Ha illuminato i Los Angeles Lakers con 33 punti, nella partita vinta dai Phoenix Suns per 125-108. Ma il suo prolifico punteggio non è stato l’aspetto più divertente della sua prestazione, nella sua arena preferita.
Brooks ha provocato il pubblico e LeBron James durante tutta la partita. Ha fatto trash-talking e festeggiato molti dei suoi tiri a segno con gesti che erano sorprendentemente simili ad alcune delle celebrazioni preferite del Re.
“Gli piacciono le persone che si inchinano” ha detto Brooks. “Io non mi inchino. Quindi questo lo attira o lo infastidisce. O l’uno o l’altro. Adoro giocare in questo palazzetto. Qui mi dimostrano molto affetto e io ricambio. Io competo, amico. Non mi piacciono molto i sorrisi, le risatine e tutto il resto, quindi faccio solo sapere loro che sono qui. E che sto ancora crescendo”.
Brooks è stato trattato con disprezzo alla Crypto.com Arena sin dal primo turno dei playoff del 2023, quando si è vantato dicendo che “prova a provocare gli orsi” e ha definito LeBron James un “vecchio”. Eppure, la sua energia e le sue buffonate divertono e ispirano i Suns, che hanno iniziato la stagione con un ottimo 13-9.
“A volte cerco di dirgli di calmarsi, ma credo che lui semplicemente si spenga” ha detto Collin Gillespie, che Brooks ha soprannominato Villain Jr. per la sua tenacia. “Dillon Brooks è così.
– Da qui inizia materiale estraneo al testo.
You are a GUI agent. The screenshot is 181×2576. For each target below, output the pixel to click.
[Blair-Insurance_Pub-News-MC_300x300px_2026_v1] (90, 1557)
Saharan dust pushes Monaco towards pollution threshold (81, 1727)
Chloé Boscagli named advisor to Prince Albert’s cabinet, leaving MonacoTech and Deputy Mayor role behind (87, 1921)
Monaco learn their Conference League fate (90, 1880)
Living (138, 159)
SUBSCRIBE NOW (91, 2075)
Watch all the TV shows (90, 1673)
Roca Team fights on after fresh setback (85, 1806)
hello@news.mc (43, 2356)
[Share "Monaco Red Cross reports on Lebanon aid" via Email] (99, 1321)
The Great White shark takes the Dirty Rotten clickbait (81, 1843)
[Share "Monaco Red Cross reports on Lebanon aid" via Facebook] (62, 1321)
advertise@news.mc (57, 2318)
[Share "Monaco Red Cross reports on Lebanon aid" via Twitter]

Ci dà energia. Ovviamente, adoriamo quando si scatena. È lui a dare il tono alla squadra. Energia costante, ogni sera. È senza paura. Non si tira indietro davanti a nessuno e affronta chiunque a testa alta”.
“È il competitore per eccellenza” gli ha fatto eco coach Jordan Ott, parlando di Brooks. “Ha parlato molto di questo palazzetto. Un paio di anni fa ha avuto dei playoff difficili qui. Significa qualcosa di diverso per lui. E noi lo sentiamo in quanto gruppo, quindi ovviamente seguiamo il suo esempio”.
Il nome di Brooks non è invece stato menzionato durante la conferenza stampa post-partita di LeBron James. Ma non è difficile capire cosa pensi di lui.